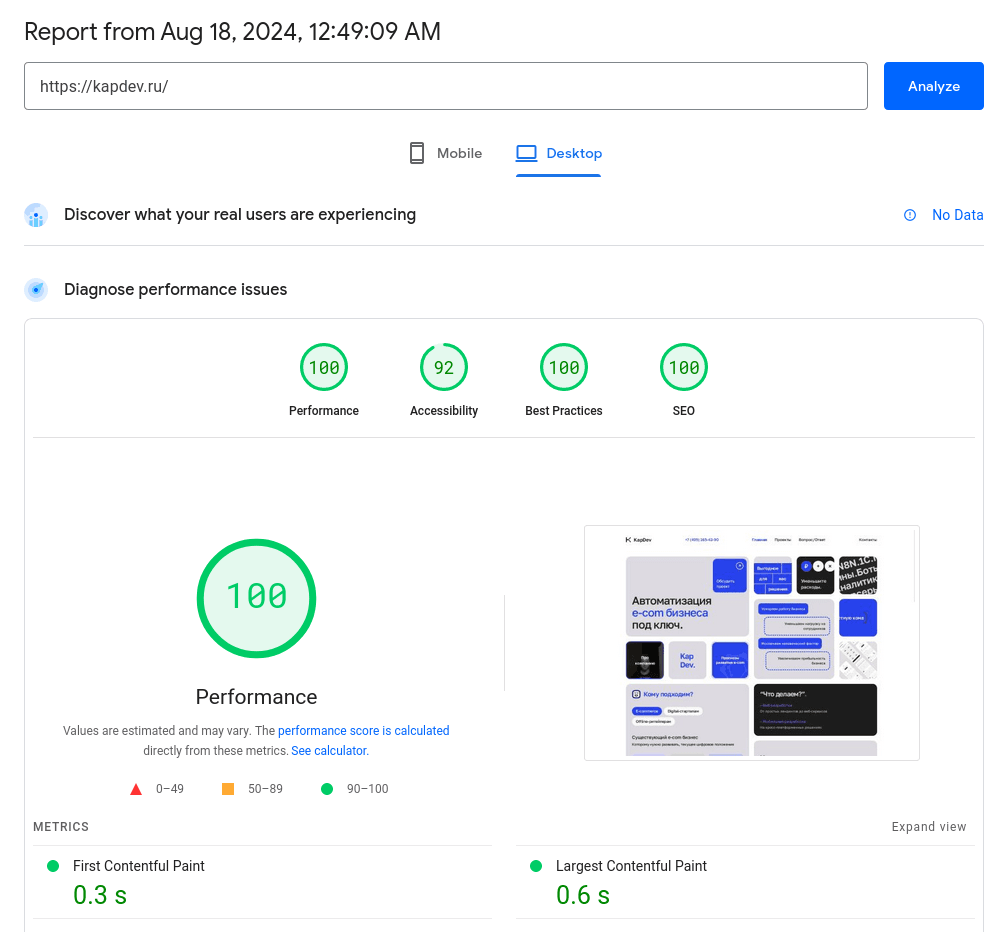This screenshot has height=932, width=1008.
Task: Click the URL input field
Action: coord(445,86)
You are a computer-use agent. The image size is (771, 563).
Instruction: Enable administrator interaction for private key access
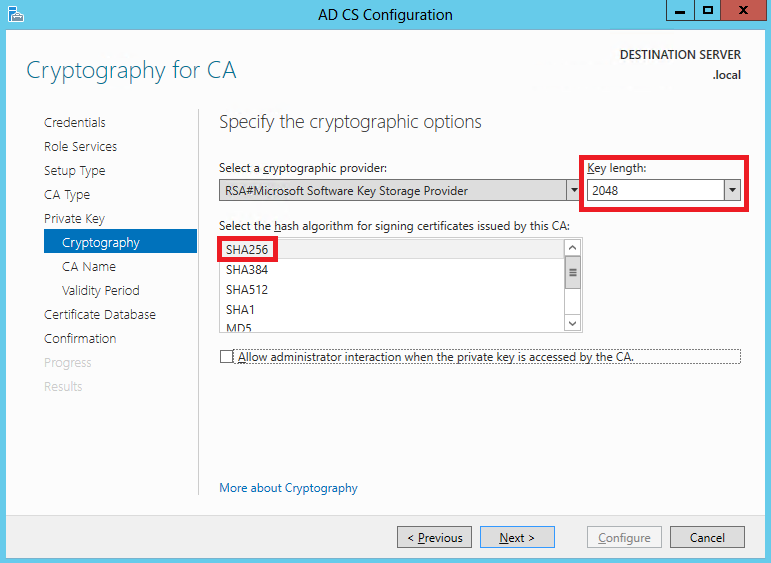click(226, 356)
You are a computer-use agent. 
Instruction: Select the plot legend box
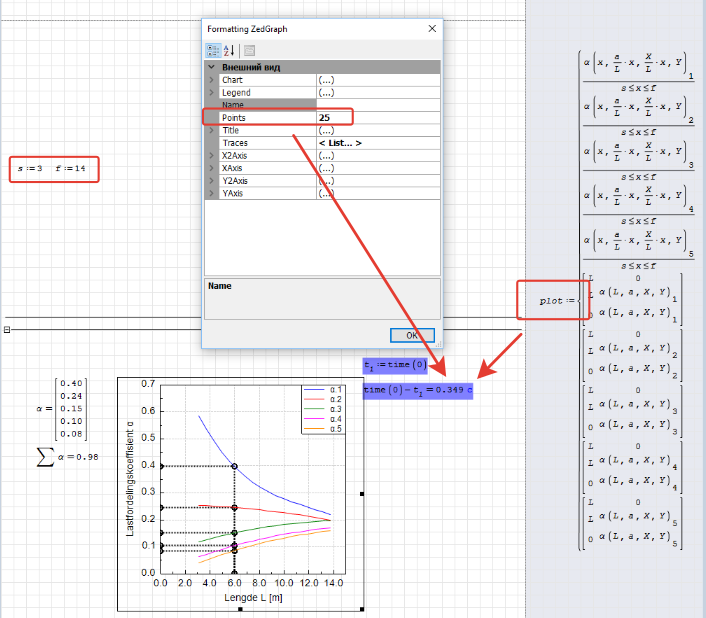click(322, 410)
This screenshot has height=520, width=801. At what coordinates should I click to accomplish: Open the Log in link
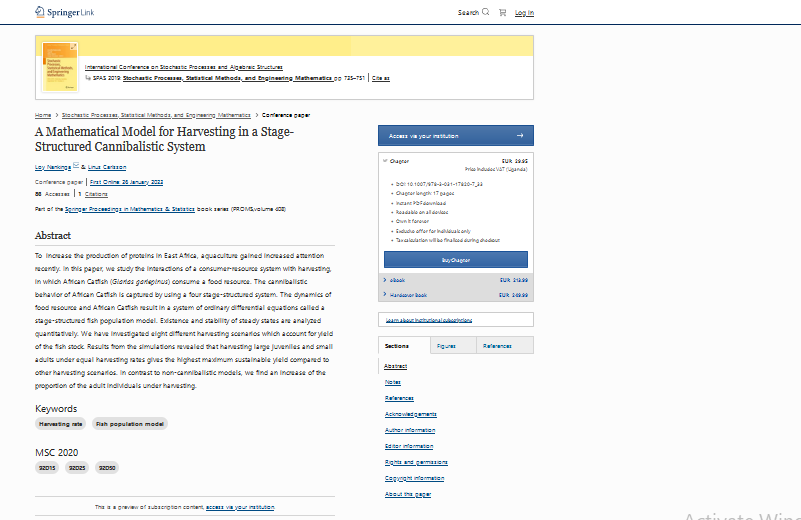pos(524,13)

######

> What this task involves:
Extract each line from the entries above that contains the string "agent".

> Your solution:
You are a computer-use agent. The image size is (771, 563).
You are a computer-use agent. 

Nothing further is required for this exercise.